§ **WORK TO COMPLETE**: Write out, word for word and with no pictures, each line below from the one containing "Task: Click the AdChoices triangle icon on ad" through the one containing "Task: Open the Active status dropdown", both included, and no other line.

§ **RECORDS FOR PROCESSING**:

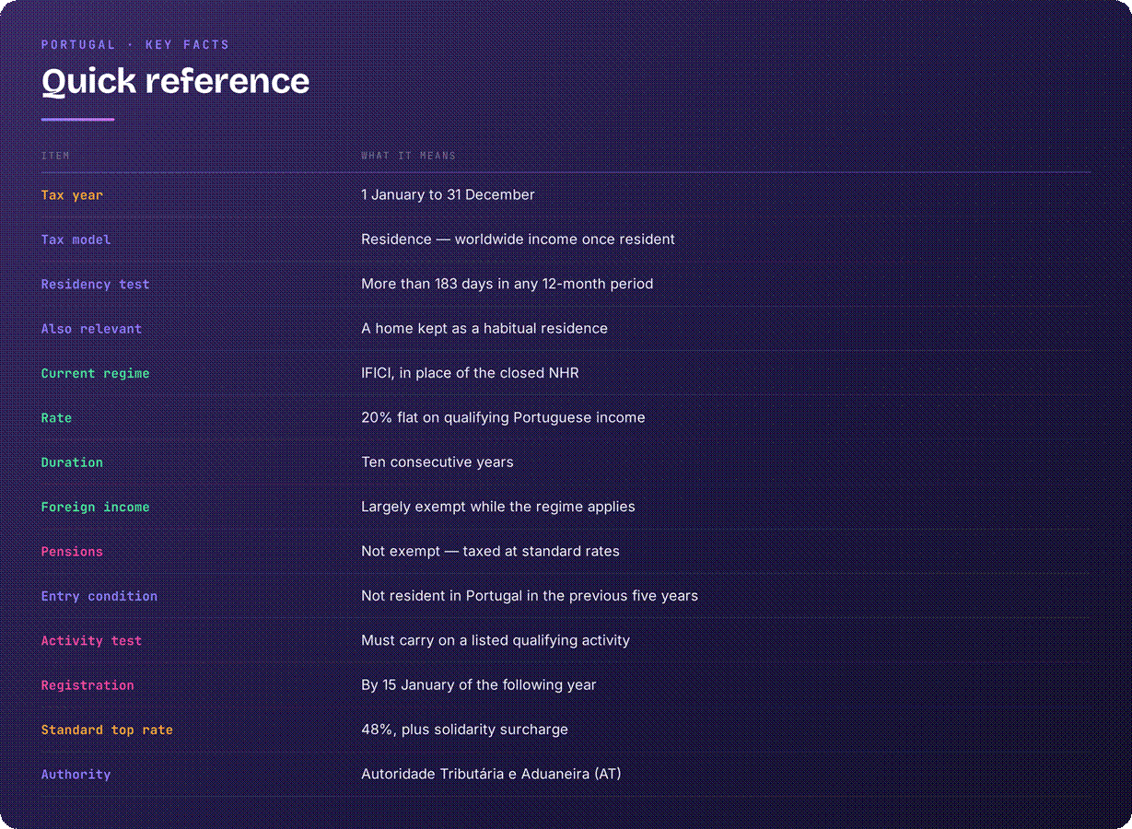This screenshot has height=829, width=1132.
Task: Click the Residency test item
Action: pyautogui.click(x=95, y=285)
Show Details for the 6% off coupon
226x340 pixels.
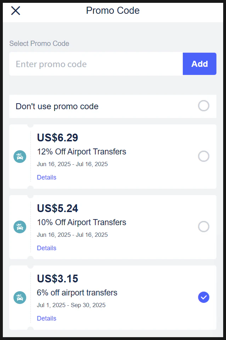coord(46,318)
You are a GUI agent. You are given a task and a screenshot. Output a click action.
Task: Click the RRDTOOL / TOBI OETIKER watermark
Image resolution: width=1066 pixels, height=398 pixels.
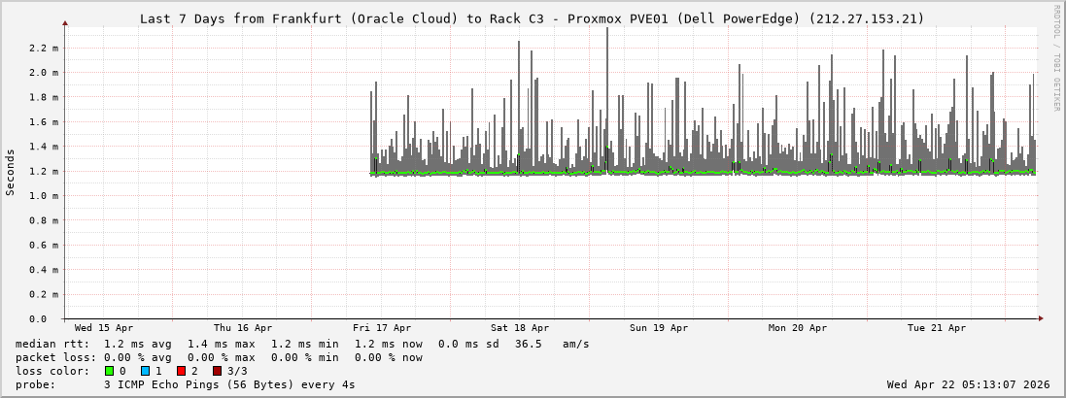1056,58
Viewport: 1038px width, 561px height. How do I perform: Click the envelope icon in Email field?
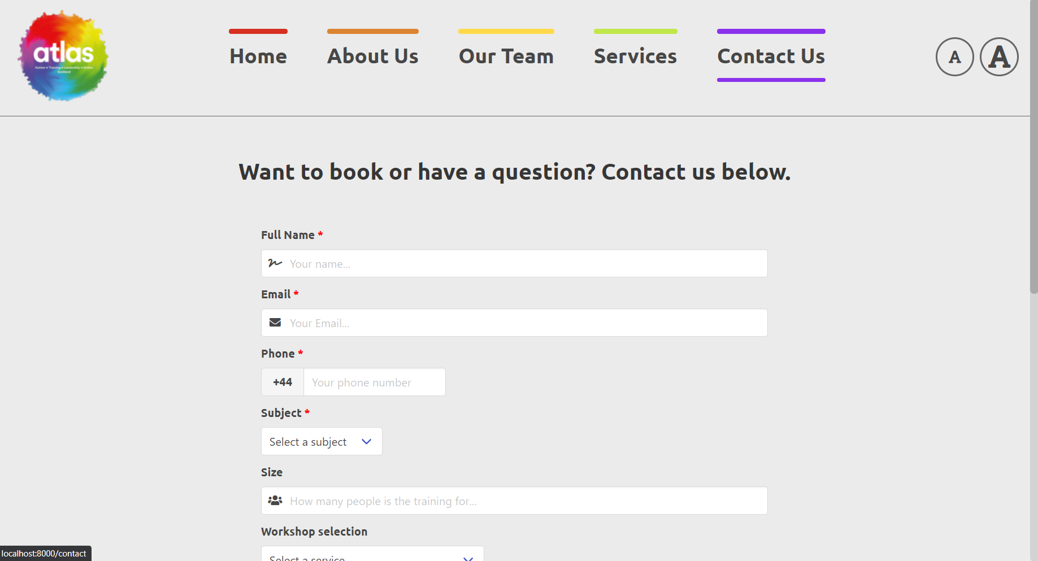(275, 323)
* * *
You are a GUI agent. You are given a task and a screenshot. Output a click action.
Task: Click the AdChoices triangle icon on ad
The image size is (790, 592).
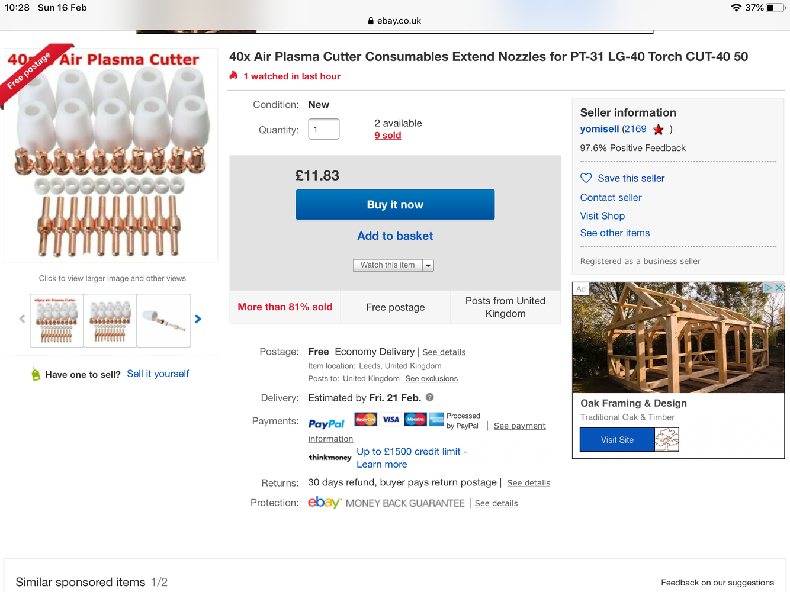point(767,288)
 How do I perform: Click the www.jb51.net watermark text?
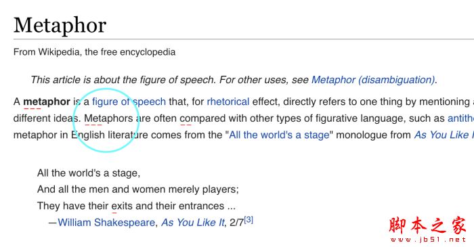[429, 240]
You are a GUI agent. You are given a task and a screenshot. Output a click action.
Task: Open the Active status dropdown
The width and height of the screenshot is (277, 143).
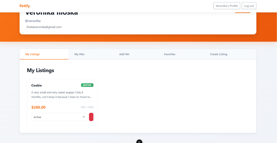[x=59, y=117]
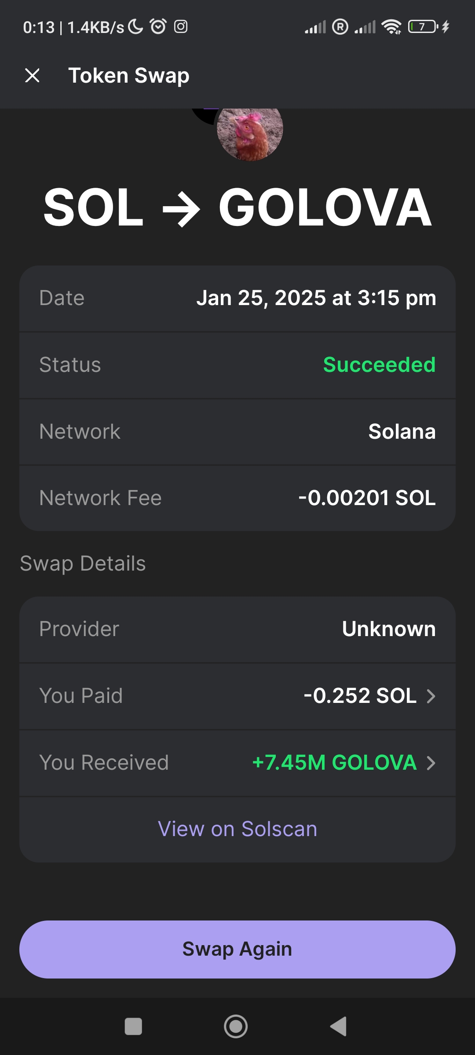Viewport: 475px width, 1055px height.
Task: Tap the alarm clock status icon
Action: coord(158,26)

§ **RESPONSE FOR THIS EXERCISE**:
Task: Click the AdChoices triangle icon on ad
The image size is (790, 592).
point(767,288)
 How do I perform: Click the www.jb51.net watermark text?
[429, 240]
You are a GUI agent. You are given a task and a screenshot. Output a click action.
Task: Open the Active status dropdown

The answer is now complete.